Every concept demands its own lens. Measuring onboarding isn’t the same as testing an ad or refining an app. Glare keeps that flexibility while holding consistency across projects, so teams compare fairly and move with confidence.

Measure works through four moves:

  • Concepts → Define clear goals that connect design work to user and business challenges. Without them, effort scatters.

  • Hunches → Start with informed guesses. They spark exploration and give signals something to confirm or kill.

  • Questioning → Ask sharper questions that uncover what matters. The right framing turns noise into usable answers.

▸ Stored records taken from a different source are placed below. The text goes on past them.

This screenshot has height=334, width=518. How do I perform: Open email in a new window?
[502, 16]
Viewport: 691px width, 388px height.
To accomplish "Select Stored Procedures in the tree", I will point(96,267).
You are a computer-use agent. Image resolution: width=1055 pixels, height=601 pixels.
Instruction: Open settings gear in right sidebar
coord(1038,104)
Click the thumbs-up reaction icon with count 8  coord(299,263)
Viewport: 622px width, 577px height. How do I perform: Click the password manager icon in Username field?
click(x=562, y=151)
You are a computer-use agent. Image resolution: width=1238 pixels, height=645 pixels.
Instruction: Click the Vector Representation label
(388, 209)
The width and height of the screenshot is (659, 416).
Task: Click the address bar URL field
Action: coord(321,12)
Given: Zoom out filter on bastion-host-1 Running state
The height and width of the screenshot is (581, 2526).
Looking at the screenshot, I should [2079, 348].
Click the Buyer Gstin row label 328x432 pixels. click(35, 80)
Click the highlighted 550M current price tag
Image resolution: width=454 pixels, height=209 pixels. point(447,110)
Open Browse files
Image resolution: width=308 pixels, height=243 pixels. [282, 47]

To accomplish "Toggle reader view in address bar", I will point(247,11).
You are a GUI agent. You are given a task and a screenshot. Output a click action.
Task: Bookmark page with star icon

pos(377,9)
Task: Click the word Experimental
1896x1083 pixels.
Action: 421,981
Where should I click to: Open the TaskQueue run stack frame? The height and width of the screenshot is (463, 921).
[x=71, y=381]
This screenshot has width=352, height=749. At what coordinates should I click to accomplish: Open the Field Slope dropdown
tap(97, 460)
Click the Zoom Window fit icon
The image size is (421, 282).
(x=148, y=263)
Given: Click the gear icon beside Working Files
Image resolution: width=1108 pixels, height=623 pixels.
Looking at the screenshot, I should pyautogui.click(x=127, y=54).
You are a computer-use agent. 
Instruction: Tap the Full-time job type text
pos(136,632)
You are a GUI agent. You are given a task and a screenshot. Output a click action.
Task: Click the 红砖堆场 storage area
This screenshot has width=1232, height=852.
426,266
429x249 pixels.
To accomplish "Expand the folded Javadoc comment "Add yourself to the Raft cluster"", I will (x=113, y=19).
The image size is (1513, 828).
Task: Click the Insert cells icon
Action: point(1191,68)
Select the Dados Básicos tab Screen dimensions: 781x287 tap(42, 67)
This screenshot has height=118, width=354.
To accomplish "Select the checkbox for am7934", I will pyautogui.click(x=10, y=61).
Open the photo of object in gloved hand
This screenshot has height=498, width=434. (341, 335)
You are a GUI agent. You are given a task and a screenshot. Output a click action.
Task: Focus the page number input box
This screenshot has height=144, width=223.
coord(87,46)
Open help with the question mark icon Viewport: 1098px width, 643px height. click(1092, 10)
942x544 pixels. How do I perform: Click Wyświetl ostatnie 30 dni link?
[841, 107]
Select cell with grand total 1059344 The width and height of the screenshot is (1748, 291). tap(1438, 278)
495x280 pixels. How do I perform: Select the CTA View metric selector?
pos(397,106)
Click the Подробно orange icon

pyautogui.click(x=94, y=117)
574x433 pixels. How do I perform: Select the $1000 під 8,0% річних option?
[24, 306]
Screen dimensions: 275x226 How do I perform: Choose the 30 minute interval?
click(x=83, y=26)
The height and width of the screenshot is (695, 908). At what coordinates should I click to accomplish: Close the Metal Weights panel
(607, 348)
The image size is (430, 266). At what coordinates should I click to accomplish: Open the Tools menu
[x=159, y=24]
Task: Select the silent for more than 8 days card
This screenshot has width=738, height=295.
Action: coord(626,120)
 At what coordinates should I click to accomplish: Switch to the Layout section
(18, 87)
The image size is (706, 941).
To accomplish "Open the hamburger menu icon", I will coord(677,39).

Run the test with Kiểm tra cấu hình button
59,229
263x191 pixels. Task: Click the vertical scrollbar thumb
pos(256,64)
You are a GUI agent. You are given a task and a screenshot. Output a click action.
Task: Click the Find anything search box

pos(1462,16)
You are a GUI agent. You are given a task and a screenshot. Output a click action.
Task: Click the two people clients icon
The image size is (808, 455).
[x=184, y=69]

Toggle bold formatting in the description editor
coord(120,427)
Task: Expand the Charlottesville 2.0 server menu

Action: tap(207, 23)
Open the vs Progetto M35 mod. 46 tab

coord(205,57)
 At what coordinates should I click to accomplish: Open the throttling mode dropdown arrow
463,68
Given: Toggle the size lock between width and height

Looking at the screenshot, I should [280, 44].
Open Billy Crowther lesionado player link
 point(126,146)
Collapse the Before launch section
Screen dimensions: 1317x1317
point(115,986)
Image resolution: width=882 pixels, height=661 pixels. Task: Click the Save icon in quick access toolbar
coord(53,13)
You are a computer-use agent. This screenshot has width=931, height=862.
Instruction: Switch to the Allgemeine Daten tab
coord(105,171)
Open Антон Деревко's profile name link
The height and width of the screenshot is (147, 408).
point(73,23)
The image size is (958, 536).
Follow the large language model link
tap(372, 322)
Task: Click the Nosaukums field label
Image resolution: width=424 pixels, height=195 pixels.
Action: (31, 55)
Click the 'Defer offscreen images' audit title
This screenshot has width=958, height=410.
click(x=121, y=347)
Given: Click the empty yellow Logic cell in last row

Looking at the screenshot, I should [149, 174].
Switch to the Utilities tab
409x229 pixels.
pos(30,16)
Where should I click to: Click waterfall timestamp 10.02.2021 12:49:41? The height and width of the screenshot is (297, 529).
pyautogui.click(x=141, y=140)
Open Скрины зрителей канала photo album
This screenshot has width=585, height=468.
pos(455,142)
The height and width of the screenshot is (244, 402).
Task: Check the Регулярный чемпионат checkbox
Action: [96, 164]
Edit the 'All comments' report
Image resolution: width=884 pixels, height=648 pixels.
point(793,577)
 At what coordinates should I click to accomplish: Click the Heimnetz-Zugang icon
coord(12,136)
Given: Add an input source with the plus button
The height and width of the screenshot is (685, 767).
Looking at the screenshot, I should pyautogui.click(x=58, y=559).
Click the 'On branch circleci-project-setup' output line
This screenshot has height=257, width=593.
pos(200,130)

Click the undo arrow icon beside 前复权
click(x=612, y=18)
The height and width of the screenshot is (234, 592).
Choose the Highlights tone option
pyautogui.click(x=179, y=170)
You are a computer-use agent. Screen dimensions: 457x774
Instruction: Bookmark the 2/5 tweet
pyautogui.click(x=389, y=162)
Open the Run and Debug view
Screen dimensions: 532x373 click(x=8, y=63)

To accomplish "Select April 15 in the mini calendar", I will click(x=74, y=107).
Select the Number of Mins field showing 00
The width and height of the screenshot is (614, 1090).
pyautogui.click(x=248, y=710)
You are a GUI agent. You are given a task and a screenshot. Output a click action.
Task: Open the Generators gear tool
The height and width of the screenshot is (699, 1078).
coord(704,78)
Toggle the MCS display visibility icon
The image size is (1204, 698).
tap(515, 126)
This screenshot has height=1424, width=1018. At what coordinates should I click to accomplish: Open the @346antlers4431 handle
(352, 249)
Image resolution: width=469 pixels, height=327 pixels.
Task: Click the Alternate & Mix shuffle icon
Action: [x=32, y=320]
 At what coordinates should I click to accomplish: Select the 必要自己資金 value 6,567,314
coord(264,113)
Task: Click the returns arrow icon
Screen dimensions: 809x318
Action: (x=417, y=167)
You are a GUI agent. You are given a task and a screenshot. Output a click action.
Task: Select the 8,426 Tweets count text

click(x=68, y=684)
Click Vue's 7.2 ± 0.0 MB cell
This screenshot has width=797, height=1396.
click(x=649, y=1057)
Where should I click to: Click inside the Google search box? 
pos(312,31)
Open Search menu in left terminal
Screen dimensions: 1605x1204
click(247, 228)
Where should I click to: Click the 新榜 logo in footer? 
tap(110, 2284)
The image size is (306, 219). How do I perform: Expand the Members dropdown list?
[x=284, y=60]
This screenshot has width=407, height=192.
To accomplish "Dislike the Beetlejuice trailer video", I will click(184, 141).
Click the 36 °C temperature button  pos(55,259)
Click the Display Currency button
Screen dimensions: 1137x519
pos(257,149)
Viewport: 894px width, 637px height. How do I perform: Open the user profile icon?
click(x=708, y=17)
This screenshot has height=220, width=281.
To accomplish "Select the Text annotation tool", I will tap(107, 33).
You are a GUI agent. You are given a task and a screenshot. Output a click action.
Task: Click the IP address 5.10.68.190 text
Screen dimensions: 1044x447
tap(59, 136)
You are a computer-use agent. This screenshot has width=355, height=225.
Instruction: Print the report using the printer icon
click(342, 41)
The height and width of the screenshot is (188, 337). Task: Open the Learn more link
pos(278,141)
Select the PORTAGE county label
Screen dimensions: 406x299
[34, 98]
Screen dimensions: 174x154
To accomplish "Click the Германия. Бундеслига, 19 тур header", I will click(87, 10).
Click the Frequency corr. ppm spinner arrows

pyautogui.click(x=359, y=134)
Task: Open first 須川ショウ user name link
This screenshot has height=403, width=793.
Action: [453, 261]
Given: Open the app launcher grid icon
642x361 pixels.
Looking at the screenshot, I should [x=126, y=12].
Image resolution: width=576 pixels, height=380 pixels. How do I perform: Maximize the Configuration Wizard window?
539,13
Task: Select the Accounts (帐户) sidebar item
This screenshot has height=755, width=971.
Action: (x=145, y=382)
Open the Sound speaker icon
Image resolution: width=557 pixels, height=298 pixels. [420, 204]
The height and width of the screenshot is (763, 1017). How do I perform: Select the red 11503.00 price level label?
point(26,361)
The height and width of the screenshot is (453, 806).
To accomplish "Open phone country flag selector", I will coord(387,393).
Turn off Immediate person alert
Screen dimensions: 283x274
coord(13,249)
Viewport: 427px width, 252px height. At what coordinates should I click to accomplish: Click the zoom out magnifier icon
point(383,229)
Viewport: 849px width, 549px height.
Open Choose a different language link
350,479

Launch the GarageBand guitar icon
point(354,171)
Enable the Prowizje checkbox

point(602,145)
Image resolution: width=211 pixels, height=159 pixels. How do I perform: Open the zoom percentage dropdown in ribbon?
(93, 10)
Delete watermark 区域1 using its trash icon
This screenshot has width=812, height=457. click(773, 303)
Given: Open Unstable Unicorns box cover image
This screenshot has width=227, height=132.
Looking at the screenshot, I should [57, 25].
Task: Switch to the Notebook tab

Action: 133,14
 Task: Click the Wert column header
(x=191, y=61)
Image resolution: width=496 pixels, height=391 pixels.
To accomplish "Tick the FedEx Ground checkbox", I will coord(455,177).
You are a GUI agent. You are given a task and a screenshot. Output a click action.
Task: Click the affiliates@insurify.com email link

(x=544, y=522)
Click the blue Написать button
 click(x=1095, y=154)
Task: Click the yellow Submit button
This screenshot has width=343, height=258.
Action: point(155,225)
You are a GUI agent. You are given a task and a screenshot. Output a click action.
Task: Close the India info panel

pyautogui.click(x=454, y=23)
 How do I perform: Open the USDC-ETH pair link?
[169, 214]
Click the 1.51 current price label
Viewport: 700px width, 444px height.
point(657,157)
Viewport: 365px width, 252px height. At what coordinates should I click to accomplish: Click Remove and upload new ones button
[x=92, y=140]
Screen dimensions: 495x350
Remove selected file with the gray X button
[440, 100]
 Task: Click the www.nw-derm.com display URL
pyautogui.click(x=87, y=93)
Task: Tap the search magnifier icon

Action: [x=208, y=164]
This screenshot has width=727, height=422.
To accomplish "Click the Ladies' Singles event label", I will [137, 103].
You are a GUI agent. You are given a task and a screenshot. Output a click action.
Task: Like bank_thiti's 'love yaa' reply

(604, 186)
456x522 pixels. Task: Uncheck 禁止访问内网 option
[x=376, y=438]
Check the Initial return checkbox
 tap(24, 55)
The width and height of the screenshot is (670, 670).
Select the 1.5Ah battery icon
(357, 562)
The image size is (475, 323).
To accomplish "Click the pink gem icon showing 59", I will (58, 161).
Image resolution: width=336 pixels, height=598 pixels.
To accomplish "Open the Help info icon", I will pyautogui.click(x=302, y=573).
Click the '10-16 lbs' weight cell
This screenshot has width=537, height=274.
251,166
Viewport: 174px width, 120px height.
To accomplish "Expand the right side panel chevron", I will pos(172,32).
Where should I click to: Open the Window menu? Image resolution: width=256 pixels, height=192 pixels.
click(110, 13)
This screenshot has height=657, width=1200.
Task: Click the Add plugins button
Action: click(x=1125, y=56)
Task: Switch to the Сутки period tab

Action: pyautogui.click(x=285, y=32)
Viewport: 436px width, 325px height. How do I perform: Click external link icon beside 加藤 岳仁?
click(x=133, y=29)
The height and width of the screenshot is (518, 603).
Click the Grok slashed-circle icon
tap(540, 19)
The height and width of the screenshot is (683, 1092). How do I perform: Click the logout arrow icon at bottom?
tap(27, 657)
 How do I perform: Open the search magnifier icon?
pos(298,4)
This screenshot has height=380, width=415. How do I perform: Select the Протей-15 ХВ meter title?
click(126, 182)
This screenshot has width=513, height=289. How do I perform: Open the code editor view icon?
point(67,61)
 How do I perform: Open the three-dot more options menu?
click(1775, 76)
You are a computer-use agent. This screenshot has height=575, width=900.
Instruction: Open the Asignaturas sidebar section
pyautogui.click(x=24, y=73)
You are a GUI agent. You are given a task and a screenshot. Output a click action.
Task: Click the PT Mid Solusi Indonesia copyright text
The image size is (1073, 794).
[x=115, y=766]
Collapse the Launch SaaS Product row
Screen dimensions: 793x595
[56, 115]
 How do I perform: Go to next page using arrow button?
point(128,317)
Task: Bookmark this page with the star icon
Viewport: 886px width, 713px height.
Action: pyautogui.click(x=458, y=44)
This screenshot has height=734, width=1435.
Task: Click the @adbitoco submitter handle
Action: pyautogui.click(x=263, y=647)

  • Findings → Translate raw data into signals. Each one reduces doubt and keeps ideas alive long enough to prove their value.

Measure is more than collecting data. It sharpens design intent, tests usefulness, and turns assumptions into clarity.


Concepts

Define Clear Design Objectives

Most design stalls because teams chase too many ideas without a clear anchor. That’s how the indecision creeps in: effort scatters, intent blurs, and momentum dies. Concepts cut through.

They tie design work to real user challenges and business priorities, so every step drives toward outcomes that matter. A strong concept is the first signal of clarity.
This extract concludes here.